|1911||Born on February 26 in Kawasaki as eldest son of cartoonist Ippei Okamoto and poetess and novelist Kanoko.|
|1929||Enters the oil painting department of the Tokyo Fine Arts School. Accompanies his parents to Europe in December, and starts living in Paris in January of the following year.|
|1932||Electrified by paintings of Picasso into pursuing abstract arts.|
|1933||Becomes a member of the Abstraction-Creation group to associate with avant-garde artists until 1937, before he begins to pursue more concrete expression.|
|1938||Studies ethnology under Professor Marcel Mauss at the University of Paris. Exhibits Wounded Arm at the International Surrealist Exhibition in Paris.|
|1939||Associates with Georges Bataille and other thinkers around this time.
His mother Kanoko dies at the age of 49.
|1940||Returns to Japan following the German invasion of France.|
|1941||Exhibits works produced while staying in Europe to the 28th Nika Exhibition held by Nika-kai(a group of anti-mainstream artists), and receives the Nika Prize.|
|1942||Sent to the Chinese front as a private and returns to Tokyo in 1946 to find all his works burned in an air raid.|
|1947||Begins to emphasize Taikyoku-ism (polarism) as the core of his artistic principle.|
|1948||Establishes Yoru-no-kai (the Night Society) with critic Kiyoteru Hanada and others to explore various themes to integrate avant-garde art and literature.

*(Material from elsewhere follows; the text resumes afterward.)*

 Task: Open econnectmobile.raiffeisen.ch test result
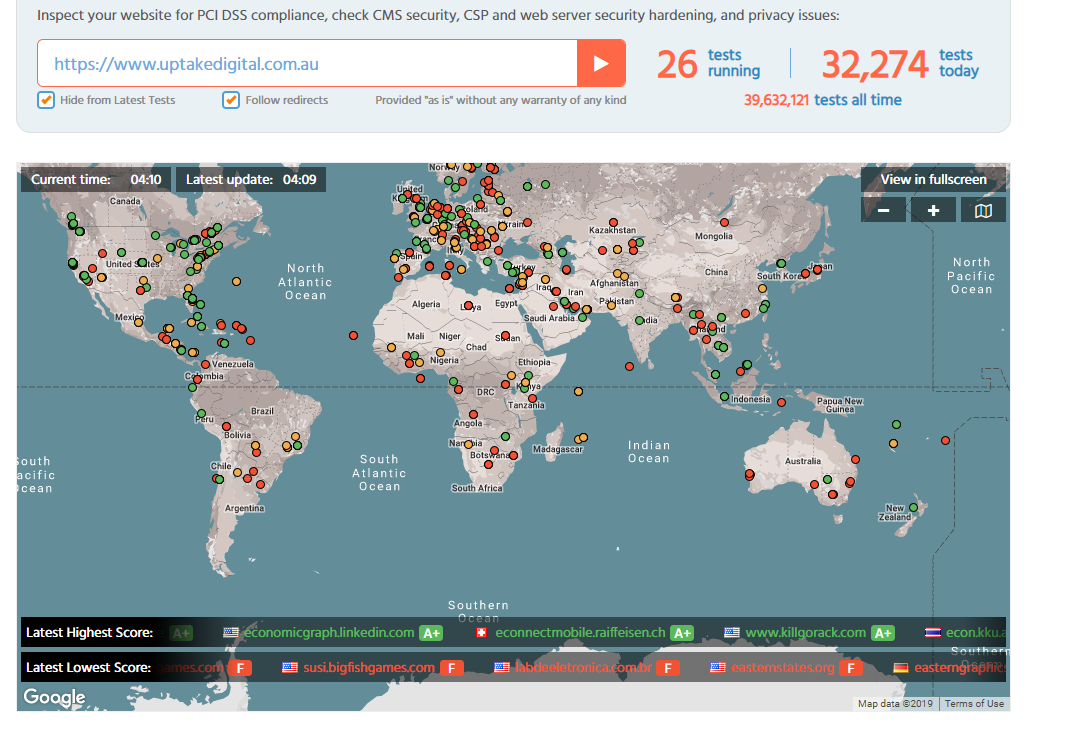point(580,633)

His father Ippei dies at the age of 62.
|1949||Submits Heavy Industry to the 34th Nika Exhibition, and Law of the jungle to the 35th exhibition the following year.|
|1952||Publishes Thoughts on Jomon Earthenware in an art magazine Mizue, highlighting the beauty of the primitive artifacts in the prehistoric Jomon period.|
|1954||Submits work to the 27th Venice Biennale.
Moves the studio to Aoyama and establishes the Gendai Geijutsu Kenkyusyo (Institute of Esthetic Research).
Publishes Today’s Art, which becomes a best-seller.
|1956||Executes ceramic relief murals for the old Tokyo Metropolitan Government building.|
|1970||Serves as Theme Producer of the Expo ’70 in Osaka, the first worlds’ fair held in Asia, and builds the Tower of the Sun in the Symbol Zone.|
|1981||Holds a solo exhibition at the Yamanashi Prefectural Museum of Art.
Appears in commercial, popularizing the phrase:"Art is explosion."
|1991||"Taro Okamoto-Outstanding Talent from Kawasaki" exhibition held at the Kawasaki City Museum.
Donates principal works to Kawasaki City in December.
|1993||Becomes an honorary citizen of Kawasaki City.|
|1996||Dies of acute respiratory dysfunction on January 7.|
《Wounded Arm》 1941
making “law of the jungle”(1950)
Jomon pottery（photo by Taro Okamoto, 1956）
TV commercial(HITACHI maxell, 1981)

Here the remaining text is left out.